The Trinity Files

The Name of the Son

Nazaryah
8 min read

Proverbs 30:4

The Name of the Son

A riddle to humble proud men, answered by a firstborn people

The Father’s son is the people He named His own --- never a second God.

--- The Standing Stone ---

Behind “LORD” in your Bible lies a hidden name --- in the Hebrew it is Yahuah Psalm 83:18**; Yahuah is the Father** Isaiah 63:16**; Yahuah is the only God, beside Him there is no other** Isaiah 45:5**; therefore Yahuah the Father is the only true God, leaving no room for a second or third person** 1 Corinthians 8:6**.**

1 --- The Riddle and the Claim

Near the close of Proverbs sits a strange and beautiful riddle, spoken by a man named Agur. He lifts his eyes to the Creator and fires off a string of questions no man alive can answer. The last one is the line that draws all the attention.

Proverbs 30:4

Who hath ascended up into heaven, or descended? who hath gathered the wind in his fists? who hath bound the waters in a garment? who hath established all the ends of the earth? what is his name, and what is his son’s name, if thou canst tell?

A reading has grown up around four words in that verse: “what is his son’s name.” It says those words prove Yahuah has an eternal divine Son standing beside Him --- a second person inside God, named in the Hebrew Scriptures long before the manger.

Before that weight is set on the verse, notice what kind of sentence it is. It is a question. Agur is not teaching. He is asking. And the answer the verse is fishing for is not a hidden fact about the inside of God --- it is silence, and the humbling of a proud man.

2 --- Agur’s Confession: A Question, Not a Creed

Agur tells you who he is before he asks anything. Hear how he opens.

Proverbs 30:2-3

Surely I am more brutish than any man, and have not the understanding of a man. I neither learned wisdom, nor have the knowledge of the holy.

This is a man emptying himself, not a man unveiling secrets about God. He says he is more dull than any man, untrained, that he does not even have the knowledge of the Holy One. Out of that low place he asks his questions: Who has gone up to heaven and come down? Who holds the wind in His fists? Who ties up the waters in a cloak? Who set every edge of the earth in place?

The answer to every one is the same --- no man. Only Yahuah, the Father, the Maker of it all.

This is the very voice Yahuah uses with Job: Job 38:4 --- “Where wast thou when I laid the foundations of the earth?” It is the same voice in Isaiah: Isaiah 40:12 --- “Who hath measured the waters in the hollow of his hand?” Questions like these were never built to hand out information. They were built to shrink a proud heart down to its true size.
+++
- _TASKS FOR THIS EXERCISE_
(1) From the Proverbs 30:4 article, list every Bible reference cited in the section headed "--- The Standing Stone ---".
(2) Using the Proverbs 30:4 article, decide whether each statement agrees with it, and back each yes or no with the deciding words quoted from the article. (a) Agur is presented as teaching in Proverbs 30:4. (b) The article quotes a question from Job 38:4. (c) Agur says he has learned wisdom.
+++
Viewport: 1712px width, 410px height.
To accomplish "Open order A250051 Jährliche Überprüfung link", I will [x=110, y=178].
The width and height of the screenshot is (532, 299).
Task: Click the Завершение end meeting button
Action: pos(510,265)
+++
- _EXERCISE ANSWERS_
(1)
Psalm 83:18
Isaiah 63:16
Isaiah 45:5
1 Corinthians 8:6

(2)
(a) No: "Agur is not teaching. He is asking."
(b) Yes: "Job 38:4 --- “Where wast thou when I laid the foundations of the earth?”"
(c) No: "I neither learned wisdom, nor have the knowledge of the holy."